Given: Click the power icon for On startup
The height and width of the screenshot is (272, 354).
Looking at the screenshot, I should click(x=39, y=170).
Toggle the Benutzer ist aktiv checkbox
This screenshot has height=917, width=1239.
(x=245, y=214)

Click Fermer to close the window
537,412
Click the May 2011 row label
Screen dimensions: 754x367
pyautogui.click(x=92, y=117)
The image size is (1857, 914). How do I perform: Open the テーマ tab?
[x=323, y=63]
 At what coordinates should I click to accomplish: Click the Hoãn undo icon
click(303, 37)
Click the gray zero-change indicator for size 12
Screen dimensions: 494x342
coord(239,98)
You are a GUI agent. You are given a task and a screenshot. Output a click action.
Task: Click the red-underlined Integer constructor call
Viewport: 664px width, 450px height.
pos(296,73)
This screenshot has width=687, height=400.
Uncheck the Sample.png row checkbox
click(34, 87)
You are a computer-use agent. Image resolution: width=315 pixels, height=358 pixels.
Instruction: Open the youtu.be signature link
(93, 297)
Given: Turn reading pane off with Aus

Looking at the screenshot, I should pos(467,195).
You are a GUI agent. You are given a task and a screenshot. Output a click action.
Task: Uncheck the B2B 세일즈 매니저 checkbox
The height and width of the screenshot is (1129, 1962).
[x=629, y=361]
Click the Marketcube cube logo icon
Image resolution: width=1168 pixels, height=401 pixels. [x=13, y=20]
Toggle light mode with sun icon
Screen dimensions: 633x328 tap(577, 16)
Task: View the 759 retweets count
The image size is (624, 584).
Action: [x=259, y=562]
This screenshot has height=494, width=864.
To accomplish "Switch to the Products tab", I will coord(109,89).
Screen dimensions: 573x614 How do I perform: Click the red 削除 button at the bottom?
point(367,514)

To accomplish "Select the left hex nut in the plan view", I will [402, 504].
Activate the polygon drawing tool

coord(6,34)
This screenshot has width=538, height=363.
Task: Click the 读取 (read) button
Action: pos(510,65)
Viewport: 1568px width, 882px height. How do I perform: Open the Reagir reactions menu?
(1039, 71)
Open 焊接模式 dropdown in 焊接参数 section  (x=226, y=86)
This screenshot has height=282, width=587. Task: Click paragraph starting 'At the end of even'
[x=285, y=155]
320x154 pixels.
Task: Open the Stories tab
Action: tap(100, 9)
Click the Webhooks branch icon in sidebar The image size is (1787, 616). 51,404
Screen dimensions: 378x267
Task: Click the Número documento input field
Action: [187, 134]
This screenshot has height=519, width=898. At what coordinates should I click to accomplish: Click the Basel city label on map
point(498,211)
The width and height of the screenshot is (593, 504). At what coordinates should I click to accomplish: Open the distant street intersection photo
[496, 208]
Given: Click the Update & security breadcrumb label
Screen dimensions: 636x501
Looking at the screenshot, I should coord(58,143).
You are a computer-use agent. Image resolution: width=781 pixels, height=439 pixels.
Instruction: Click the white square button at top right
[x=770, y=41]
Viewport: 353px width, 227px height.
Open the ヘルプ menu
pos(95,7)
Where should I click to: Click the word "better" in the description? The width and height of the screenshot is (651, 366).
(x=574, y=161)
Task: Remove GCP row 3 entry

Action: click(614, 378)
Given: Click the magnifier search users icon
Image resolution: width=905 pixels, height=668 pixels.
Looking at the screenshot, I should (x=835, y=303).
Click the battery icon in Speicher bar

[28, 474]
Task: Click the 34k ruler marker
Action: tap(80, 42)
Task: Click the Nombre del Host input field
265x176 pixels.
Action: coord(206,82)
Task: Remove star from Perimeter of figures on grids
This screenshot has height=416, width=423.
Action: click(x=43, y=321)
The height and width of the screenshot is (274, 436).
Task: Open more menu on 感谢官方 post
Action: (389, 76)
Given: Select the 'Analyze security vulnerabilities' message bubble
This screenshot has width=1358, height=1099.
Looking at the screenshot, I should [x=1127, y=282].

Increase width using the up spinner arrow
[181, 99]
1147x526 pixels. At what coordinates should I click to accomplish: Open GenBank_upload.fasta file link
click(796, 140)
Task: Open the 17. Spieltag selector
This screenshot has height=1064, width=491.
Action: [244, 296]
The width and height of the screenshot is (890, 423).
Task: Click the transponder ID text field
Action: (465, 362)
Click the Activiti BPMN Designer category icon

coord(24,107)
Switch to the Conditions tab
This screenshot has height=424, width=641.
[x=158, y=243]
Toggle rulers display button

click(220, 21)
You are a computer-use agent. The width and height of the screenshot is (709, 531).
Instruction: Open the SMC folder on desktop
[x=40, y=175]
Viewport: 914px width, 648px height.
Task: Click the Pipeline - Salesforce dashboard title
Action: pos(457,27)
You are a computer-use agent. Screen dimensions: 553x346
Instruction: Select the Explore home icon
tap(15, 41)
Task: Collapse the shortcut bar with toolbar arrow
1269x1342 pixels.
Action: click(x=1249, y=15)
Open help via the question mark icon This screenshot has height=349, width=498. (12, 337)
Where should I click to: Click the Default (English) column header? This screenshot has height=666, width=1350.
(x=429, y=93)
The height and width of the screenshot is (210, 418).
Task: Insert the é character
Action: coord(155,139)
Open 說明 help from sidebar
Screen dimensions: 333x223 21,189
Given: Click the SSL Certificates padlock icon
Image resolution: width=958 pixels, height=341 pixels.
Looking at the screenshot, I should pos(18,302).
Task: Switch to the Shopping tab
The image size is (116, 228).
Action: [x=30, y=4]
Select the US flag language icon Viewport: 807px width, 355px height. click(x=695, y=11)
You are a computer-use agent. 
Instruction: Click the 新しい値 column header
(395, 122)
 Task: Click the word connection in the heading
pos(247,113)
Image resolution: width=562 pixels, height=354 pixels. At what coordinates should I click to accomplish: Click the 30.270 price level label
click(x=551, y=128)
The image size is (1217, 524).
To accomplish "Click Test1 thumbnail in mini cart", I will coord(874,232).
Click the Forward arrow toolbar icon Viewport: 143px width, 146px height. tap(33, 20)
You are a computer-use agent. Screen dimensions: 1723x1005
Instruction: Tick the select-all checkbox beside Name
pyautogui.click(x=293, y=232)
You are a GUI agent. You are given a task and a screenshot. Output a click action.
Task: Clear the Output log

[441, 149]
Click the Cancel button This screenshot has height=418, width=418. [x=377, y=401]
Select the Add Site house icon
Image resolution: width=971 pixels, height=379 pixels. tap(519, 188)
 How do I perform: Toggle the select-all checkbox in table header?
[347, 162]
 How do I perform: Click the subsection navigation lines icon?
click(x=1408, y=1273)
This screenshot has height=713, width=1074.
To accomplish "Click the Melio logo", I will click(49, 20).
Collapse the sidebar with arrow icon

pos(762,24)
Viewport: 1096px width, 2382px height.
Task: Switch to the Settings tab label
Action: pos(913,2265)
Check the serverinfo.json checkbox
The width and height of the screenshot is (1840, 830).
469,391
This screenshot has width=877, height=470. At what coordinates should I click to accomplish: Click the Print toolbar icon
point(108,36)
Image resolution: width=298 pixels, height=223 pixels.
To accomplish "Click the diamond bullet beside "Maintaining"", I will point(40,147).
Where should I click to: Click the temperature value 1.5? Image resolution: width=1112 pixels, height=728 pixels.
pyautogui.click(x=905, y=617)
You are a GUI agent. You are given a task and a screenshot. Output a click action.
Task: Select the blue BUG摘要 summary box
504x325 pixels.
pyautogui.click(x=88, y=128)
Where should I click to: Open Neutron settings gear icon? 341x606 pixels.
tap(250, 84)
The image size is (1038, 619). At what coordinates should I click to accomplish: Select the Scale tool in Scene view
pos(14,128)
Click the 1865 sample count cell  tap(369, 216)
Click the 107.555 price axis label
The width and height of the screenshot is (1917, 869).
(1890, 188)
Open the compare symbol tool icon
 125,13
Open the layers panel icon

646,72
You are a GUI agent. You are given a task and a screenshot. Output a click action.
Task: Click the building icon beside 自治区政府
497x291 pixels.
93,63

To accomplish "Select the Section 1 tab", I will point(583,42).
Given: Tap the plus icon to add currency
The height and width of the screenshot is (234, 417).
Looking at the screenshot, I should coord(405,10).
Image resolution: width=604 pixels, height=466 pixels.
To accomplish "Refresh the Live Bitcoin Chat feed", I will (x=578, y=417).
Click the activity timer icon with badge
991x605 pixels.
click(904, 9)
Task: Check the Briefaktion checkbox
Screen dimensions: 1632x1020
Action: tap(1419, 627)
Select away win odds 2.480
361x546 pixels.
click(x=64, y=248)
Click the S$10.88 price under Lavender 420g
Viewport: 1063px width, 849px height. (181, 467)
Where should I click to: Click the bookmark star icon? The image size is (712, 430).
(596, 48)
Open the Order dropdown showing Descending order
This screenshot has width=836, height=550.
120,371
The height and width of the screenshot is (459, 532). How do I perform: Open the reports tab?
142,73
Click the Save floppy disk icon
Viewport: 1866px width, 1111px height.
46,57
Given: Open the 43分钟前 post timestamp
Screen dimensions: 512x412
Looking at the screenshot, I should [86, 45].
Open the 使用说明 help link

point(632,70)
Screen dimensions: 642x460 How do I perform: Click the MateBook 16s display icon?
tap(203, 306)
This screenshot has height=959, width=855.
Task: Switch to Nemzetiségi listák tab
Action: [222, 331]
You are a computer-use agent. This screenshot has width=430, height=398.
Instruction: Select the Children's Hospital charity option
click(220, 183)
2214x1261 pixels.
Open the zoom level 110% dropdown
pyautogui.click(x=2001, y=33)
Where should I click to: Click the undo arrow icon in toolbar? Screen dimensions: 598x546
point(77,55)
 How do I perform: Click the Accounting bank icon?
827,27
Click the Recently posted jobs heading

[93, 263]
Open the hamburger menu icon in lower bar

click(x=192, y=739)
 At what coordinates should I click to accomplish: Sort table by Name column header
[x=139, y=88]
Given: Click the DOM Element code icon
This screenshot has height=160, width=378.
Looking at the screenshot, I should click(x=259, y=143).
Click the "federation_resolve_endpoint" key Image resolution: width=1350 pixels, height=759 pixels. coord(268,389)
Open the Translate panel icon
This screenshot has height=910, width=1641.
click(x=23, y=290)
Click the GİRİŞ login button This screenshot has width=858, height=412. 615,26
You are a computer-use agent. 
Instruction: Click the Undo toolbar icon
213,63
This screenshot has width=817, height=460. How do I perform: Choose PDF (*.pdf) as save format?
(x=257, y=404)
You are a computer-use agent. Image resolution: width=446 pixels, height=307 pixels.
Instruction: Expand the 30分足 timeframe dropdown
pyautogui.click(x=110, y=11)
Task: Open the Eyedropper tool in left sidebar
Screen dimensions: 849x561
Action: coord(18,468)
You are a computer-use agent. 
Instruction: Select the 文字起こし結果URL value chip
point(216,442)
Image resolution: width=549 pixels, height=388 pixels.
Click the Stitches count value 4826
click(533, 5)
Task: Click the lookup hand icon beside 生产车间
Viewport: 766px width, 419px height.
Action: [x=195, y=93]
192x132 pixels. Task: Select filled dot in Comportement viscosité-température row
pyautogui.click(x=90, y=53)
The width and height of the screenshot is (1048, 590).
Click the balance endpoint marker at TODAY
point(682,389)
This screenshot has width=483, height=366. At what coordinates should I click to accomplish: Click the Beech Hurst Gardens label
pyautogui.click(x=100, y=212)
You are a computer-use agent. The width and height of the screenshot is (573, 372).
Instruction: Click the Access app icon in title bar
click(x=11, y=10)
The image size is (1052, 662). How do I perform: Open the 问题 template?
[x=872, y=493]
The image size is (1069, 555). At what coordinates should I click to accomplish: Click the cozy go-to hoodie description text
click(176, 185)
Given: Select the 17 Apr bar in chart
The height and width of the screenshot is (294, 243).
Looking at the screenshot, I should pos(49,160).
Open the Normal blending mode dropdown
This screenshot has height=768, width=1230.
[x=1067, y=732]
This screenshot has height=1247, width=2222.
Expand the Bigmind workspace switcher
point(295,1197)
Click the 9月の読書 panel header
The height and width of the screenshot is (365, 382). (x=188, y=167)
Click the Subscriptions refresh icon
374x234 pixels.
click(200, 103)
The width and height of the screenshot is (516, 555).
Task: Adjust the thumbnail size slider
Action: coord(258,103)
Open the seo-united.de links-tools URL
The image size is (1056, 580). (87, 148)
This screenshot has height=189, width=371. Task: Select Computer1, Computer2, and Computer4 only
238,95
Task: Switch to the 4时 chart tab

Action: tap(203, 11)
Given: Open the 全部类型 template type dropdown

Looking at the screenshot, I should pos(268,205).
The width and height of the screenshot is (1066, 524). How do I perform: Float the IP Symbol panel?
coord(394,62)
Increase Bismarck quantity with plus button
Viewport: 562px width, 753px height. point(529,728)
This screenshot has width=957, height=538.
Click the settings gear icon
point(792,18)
* * *
Find every line in the records above that contains the word "what", and copy each one. Matches must be case-sensitive.

 At what coordinates should I click to accomplish: Click the Hoãn undo icon
This screenshot has height=519, width=898. At what coordinates should I click to accomplish: Click the Basel city label on map
The width and height of the screenshot is (593, 504). At what coordinates should I click to accomplish: Open the distant street intersection photo
1147x526 pixels. At what coordinates should I click to accomplish: Open GenBank_upload.fasta file link
Image resolution: width=562 pixels, height=354 pixels. At what coordinates should I click to accomplish: Click the 30.270 price level label
This screenshot has width=877, height=470. At what coordinates should I click to accomplish: Click the Print toolbar icon
The image size is (1038, 619). At what coordinates should I click to accomplish: Select the Scale tool in Scene view
 At what coordinates should I click to accomplish: Sort table by Name column header
This screenshot has width=483, height=366. At what coordinates should I click to accomplish: Click the Beech Hurst Gardens label
The image size is (1069, 555). At what coordinates should I click to accomplish: Click the cozy go-to hoodie description text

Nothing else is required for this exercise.